*Supplied data*

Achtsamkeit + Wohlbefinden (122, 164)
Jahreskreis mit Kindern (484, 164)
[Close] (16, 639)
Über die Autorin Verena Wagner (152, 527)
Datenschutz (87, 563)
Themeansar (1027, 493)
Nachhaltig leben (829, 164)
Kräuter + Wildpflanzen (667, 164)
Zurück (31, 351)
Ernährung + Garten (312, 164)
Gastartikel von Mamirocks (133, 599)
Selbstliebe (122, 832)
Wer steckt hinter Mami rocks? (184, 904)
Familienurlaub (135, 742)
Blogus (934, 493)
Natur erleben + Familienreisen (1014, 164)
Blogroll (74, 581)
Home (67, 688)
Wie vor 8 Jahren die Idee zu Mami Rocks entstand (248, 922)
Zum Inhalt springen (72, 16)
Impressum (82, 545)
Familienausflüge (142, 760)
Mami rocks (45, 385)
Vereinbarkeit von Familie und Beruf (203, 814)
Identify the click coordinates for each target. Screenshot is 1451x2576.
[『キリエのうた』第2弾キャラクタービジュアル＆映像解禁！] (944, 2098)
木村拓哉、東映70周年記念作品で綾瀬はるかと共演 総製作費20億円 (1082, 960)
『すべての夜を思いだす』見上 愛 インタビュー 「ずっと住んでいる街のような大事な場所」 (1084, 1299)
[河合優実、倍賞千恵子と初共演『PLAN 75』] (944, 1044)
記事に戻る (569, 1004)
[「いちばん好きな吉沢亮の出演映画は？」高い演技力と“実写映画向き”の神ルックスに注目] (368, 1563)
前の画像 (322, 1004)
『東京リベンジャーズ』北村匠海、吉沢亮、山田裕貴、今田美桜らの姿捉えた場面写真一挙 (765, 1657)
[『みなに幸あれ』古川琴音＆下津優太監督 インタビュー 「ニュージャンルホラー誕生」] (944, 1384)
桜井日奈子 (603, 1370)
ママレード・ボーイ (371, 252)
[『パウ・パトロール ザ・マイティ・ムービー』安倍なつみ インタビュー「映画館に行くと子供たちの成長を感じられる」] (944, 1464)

*Work request*
Starting from the line containing "ママレード・ボーイ (371, 252)", repeat each line through the end of the entries, exactly.

*Reply to the exercise*
ママレード・ボーイ (371, 252)
[『パウ・パトロール ザ・マイティ・ムービー』安倍なつみ インタビュー「映画館に行くと子供たちの成長を感じられる」] (944, 1464)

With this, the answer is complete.